Antitrust: Commission sends Statement of Objections
The European Commission has sent a Statement of Objections to 12 companies detailing the Commission’s preliminary view that they may have participated in a cartel for submarine and underground power cables and related products and services. The sending of an SO does not prejudge the final outcome of the investigation.
The Commission has concerns that the producers may have colluded to allocate markets and customers for underground and submarine power cable projects and fix prices in the EEA. Power cables are used for the transmission and distribution of electrical power and are laid either underground or under water. They are typically used to connect generation capacity (in particular capacity based on renewable energy sources) to the electricity grid or to interconnect power grids in different countries. The price of such cables is therefore directly relevant for electricity consumers.
In January 2009 the Commission carried out unannounced inspections at the premises of a number of producers of power cables (see MEMO/09/46).
A Statement of Objections is a formal step in Commission investigations into suspected violations of EU rules on restrictive business practices (Article 101 of the Treaty on the Functioning of the European Union). The Commission informs the parties concerned in writing of the objections raised against them and the companies can examine the documents on the Commission’s investigation file, reply in writing and request an oral hearing to present their comments on the case before representatives of the Commission and national competition authorities.
The Commission does not reveal the name of the companies at this stage as it respects the rights of the defence and the presumption of innocence. The duration of cartel investigations varies according to the complexity of the case, the number of markets and companies involved and whether they cooperate with the Commission.
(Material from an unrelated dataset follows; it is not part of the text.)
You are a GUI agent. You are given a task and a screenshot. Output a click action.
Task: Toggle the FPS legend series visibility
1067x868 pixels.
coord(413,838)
If, after the parties have exercised their rights of defence, the Commission concludes that there is sufficient evidence of an infringement, it can issue a decision prohibiting the conduct and impose a fine of up to 10% of a company’s annual worldwide turnover. This is without prejudice to a company’s ability to receive full immunity for being the first to reveal information about a cartel or to receive a reduction in its fine for supplying evidence of significant added value according to the Commission’s Leniency Notice.